Class Variable Access and Assignment
Magnus Lycka
lycka at carmen.se
Thu Nov 3 09:43:08 EST 2005
Antoon Pardon wrote:
> Op 2005-11-03, Steven D'Aprano schreef <steve at REMOVETHIScyber.com.au>:
>
>
>>>There are two possible fixes, either by prohibiting instance variables
>>>with the same name as class variables, which would allow any reference
>>>to an instance of the class assign/read the value of the variable.

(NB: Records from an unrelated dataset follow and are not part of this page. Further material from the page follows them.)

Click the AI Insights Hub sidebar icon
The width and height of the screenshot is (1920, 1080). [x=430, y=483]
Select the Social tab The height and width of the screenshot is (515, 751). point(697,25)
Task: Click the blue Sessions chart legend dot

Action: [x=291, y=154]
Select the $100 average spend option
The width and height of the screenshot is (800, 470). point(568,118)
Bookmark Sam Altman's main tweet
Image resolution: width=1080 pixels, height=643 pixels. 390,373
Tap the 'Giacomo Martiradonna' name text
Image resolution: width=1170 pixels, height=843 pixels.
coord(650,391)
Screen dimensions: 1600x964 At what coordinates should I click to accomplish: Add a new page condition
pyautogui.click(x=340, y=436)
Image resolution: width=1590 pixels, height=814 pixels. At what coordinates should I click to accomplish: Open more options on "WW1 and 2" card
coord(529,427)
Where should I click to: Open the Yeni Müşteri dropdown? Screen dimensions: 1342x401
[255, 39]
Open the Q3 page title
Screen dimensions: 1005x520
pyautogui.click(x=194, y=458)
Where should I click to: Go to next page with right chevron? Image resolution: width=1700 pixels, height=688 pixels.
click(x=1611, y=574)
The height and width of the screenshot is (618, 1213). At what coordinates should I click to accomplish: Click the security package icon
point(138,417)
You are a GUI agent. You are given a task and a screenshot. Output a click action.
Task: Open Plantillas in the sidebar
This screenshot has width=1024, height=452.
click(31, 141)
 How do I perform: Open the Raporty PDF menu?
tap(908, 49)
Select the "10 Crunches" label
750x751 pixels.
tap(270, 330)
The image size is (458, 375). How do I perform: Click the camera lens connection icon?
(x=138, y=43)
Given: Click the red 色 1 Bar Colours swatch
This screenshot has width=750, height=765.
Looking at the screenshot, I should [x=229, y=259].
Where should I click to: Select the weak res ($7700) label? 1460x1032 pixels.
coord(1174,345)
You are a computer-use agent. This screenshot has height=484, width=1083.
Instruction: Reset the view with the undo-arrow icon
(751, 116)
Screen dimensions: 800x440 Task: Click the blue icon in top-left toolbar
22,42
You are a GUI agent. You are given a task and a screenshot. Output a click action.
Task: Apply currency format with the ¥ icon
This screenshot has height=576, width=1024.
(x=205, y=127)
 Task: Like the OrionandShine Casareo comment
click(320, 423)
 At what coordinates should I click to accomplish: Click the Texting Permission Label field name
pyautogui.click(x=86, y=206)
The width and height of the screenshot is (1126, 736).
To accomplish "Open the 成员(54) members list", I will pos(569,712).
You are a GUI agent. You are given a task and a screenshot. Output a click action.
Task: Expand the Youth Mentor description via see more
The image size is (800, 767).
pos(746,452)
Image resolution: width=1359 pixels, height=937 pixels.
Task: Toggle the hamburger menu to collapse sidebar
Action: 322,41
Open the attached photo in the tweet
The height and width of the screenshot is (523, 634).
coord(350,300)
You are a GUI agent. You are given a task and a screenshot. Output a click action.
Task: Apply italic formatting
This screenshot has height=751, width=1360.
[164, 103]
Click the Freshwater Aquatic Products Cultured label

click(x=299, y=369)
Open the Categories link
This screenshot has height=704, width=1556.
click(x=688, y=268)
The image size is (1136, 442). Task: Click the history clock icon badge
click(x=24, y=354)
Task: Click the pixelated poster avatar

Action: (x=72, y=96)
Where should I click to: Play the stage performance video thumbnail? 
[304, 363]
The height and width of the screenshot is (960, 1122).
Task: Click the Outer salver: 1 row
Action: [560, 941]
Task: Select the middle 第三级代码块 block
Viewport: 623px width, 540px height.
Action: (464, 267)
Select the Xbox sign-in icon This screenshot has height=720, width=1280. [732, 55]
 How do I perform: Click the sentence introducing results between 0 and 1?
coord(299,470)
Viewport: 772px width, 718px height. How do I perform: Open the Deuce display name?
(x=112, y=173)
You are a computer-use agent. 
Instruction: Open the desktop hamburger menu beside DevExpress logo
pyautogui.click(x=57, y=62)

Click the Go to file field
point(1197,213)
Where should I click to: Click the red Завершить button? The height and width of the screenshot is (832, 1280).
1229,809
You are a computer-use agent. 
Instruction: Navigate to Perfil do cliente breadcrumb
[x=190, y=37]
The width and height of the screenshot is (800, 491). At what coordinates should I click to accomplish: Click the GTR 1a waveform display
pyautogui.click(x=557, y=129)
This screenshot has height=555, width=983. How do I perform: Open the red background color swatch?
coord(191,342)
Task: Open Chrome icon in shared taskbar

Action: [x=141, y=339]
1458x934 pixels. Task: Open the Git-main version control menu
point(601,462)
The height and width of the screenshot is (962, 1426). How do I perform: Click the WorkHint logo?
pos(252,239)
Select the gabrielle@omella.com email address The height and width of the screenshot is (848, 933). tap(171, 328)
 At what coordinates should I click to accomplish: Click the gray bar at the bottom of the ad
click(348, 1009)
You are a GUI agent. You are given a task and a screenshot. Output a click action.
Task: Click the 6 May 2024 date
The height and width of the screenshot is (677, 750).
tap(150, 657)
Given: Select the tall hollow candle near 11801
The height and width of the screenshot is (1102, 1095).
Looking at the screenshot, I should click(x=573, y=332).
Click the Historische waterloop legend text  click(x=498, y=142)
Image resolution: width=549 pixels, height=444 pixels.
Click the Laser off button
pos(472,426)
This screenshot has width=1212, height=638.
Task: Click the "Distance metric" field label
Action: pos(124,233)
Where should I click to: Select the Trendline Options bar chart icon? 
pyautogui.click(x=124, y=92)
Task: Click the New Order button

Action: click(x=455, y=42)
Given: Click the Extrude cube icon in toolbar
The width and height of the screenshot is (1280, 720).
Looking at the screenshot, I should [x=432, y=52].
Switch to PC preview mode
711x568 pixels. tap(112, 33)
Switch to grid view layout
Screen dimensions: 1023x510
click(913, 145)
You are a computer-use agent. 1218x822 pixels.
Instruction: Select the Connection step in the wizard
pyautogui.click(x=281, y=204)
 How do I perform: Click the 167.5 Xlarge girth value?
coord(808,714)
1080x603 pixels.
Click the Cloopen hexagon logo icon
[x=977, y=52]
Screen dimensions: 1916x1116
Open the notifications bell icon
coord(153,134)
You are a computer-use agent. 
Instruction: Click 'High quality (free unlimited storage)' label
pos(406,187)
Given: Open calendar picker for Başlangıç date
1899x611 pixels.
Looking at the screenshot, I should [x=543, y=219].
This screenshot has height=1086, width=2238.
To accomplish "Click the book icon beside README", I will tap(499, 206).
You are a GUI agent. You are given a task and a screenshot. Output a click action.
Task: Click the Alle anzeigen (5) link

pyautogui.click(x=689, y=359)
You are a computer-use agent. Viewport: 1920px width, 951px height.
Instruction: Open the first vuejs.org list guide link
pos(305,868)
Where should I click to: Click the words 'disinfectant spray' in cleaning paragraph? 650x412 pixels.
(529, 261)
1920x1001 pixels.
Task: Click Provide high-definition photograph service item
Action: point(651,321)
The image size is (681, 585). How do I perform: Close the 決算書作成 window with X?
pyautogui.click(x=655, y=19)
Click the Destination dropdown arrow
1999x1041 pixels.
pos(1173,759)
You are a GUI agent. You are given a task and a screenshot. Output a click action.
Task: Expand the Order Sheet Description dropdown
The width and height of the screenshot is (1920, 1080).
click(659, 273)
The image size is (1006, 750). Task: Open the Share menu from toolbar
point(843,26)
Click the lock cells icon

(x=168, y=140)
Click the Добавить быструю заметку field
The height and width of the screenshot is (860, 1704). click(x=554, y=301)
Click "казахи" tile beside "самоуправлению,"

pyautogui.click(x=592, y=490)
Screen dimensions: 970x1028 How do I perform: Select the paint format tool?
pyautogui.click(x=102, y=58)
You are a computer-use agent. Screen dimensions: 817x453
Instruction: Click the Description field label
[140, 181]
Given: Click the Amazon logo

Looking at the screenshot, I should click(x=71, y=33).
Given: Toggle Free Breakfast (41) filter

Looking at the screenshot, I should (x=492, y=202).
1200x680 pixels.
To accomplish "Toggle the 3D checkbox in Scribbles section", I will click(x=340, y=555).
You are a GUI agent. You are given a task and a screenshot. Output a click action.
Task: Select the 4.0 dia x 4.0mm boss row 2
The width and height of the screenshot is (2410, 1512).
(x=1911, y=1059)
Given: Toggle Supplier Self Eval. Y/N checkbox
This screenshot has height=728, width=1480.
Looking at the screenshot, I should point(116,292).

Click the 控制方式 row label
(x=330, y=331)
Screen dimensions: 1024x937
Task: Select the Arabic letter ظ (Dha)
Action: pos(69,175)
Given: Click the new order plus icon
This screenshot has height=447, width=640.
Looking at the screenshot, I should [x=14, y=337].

Or
>>>to only allow class variables to be accessed via the class name itself.
>>
>>There is also a third fix: understand Python's OO model, especially
>>inheritance, so that normal behaviour no longer surprises you.
>
>
> No matter wat the OO model is, I don't think the following code
> exhibits sane behaviour:
>
> class A:
> a = 1
>
> b = A()
> b.a += 2
> print b.a
> print A.a
>
> Which results in
>
> 3
> 1
On the other hand:
>>> class C:
... a = [1]
...
>>> b=C()
>>> b.a += [2]
>>> b.a
[1, 2]
>>> C.a
[1, 2]
I can understand that Guido was a bit reluctant to introduce
+= etc into Python, and it's important to understand that they
typically behave differently for immutable and mutable objects.